As creches conveniadas são gerenciadas pelas instituições contratadas pela SME, e funcionam com estrutura e profissionais próprios. Os termos de colaboração para gerenciamento são regidos pela Lei Federal 13.019/2014, que estabelece o regime jurídico das parcerias entre a administração pública e as organizações da sociedade civil.

A fiscalização das unidades, porém, fica a cargo da Prefeitura e do Ministério Público. "Toda a política pedagógica, fardamento e acompanhamento de aprendizagem são controlados pela SME, bem como o acesso às vagas.

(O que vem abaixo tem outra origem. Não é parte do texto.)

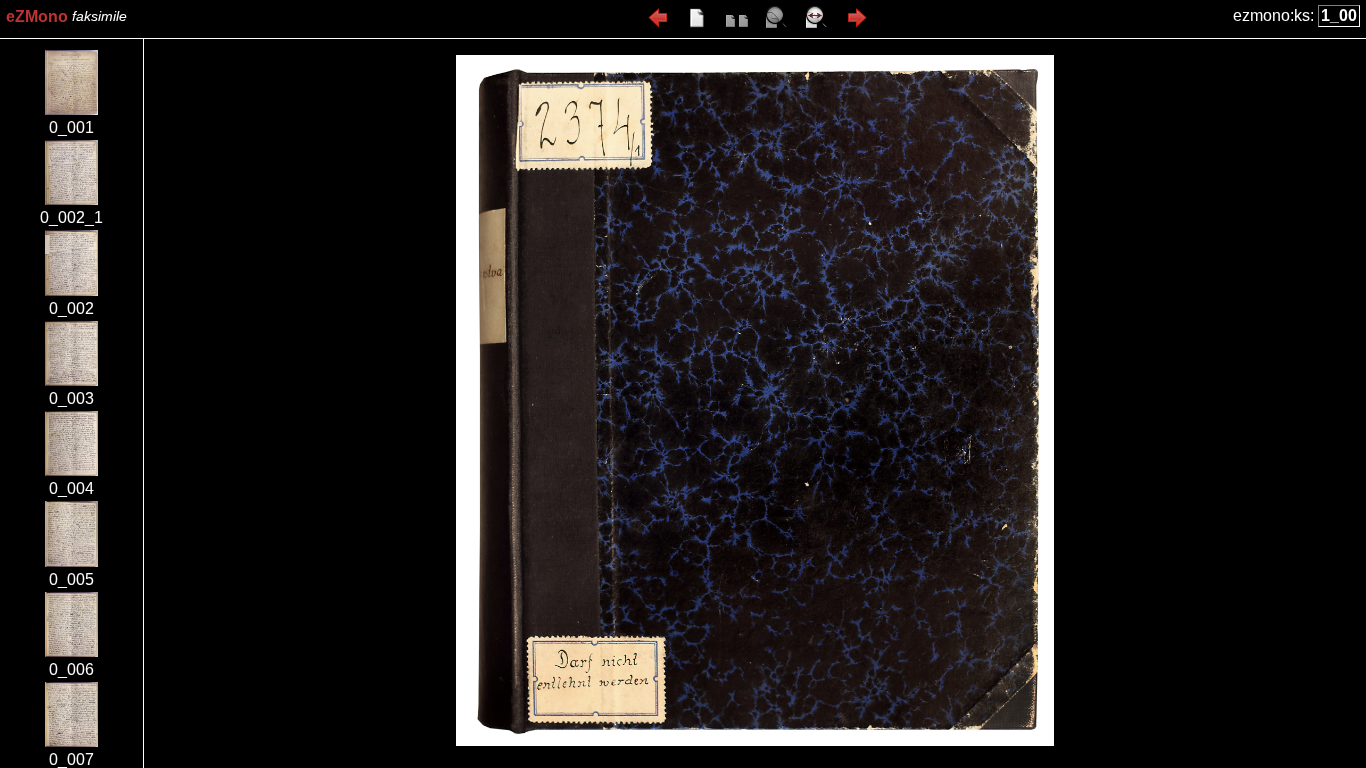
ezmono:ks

Monitoramos a qualidade e há um rigor cada vez maior em relação à estrutura, à documentação e ao histórico das entidades", garante o prefeito.

Continuidade

Questionada sobre a instabilidade deste tipo de inclusão das crianças, uma vez que os convênios são renovados ou não, todos os anos, Dalila Saldanha ressalta que "a expansão da rede conveniada não está substituindo a rede pública, mas tem sido importantíssima para atender à demanda das comunidades", sobretudo, em regiões como os Grandes Bom Jardim, Conjunto Ceará, Jangurussu e Messejana.

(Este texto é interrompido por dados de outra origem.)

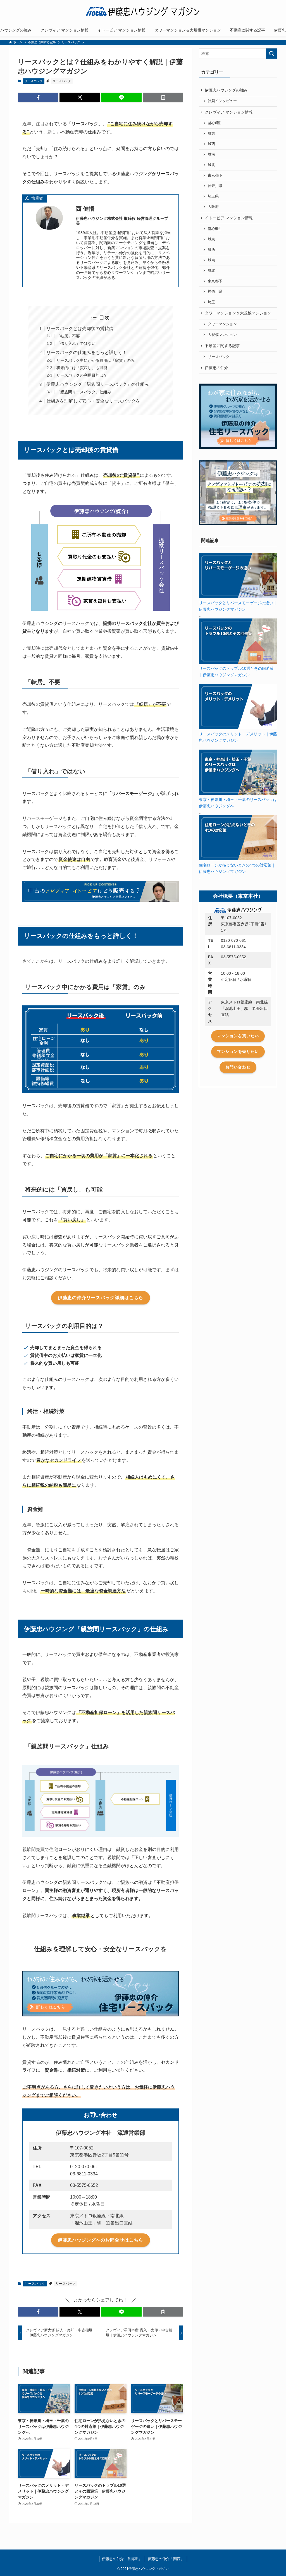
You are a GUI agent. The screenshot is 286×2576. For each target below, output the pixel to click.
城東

Conforme a SME, mais 37 CEIs devem ser entregues em Fortaleza até o fim de 2020, representando um acréscimo de 7.200 novas vagas em 2021. "Precisamos da demanda manifesta da família, porque a creche não é uma etapa obrigatória. Devemos ofertar, mas os pais só são obrigados a matricular na pré-escola. Por meio do Registro Único é que medimos a demanda", pontua Dalila.

O promotor de Justiça de Defesa da Educação do MPCE, Elnatan Oliveira, confirma que a demanda atual de vagas em creches é de cerca de 5 mil crianças, concentradas principalmente em regiões em expansão na cidade. "Foi construído o Residencial dos Escritores, em Messejana, por exemplo, mas não foi construído equipamento de educação, nem de saúde. Migraram de toda a cidade mais ou menos 2.500 famílias, que vão buscar vagas que não existem, precisando recorrer a creches e escolas de bairros vizinhos".

A construção de CEIs próprios da Prefeitura é, para o promotor, "medida urgente", mas "em curso" e amenizadas pelos convênios. A fiscalização destes, contudo, é fundamental. "Temos fiscalizado a merenda escolar, em quantidade e qualidade. Se recebemos notícia de má qualidade, abrimos procedimento. Os problemas mais recorrentes são falta de vagas, mas examinamos desde a lâmpada que quebra até a falta de professores, problemas estruturais, de inclusão e falta de cuidador", pontua o promotor.

Para Adriano Abreu, representante do Centro de Inclusão Social Renascer, contratado para gerenciar três creches públicas da Capital (Jardim Encantado, no bairro José de Alencar; Sonho de Criança II, no Santa Filomena; e Nossa Senhora de Fátima, no Conjunto Ceará), a qualidade do serviço educacional prestado pelas terceirizadas "tem crescido", mas requer presença forte da gestão municipal.

"A qualidade foi um dos pontos em que a gente mais cresceu. São feitas formações contínuas com a equipe e acompanhamento pedagógico. Porque a criança não está na creche só para a mãe trabalhar, mas para aprender e se desenvolver. A responsabilidade de formação é compartilhada, a SME tem que proporcionar essas qualificações também. A instituição sozinha não teria a proporção que tem hoje: atendemos 320 crianças, sem o convênio não teríamos chegado a isso", estima.

Os convênios e a construção de unidades "patrimoniais", sobretudo na periferia, têm "aliviado" a demanda reprimida - mas, para a representante da Associação dos Moradores do Conjunto Santa Terezinha, Maria Vilanir do Nascimento, 67, estão longe de supri-la.

"Demanda a gente tem até demais, se tivesse duas creches ainda não daria conta das crianças que estão fora da escola, na comunidade. Mas não dá pra atender todo mundo, né? Só que a creche tem uma importância muito grande pra atender a comunidade e para os pais. A gente não vê a creche pra mãe, é pra criança, pra aprender, mas muitas delas precisam ter onde deixar a criança pra trabalhar".

Atualmente, a entidade representada por Vilanir gerencia uma creche com 156 crianças, no Grande Mucuripe, fundada há 33 anos e conveniada ao Município desde 2009.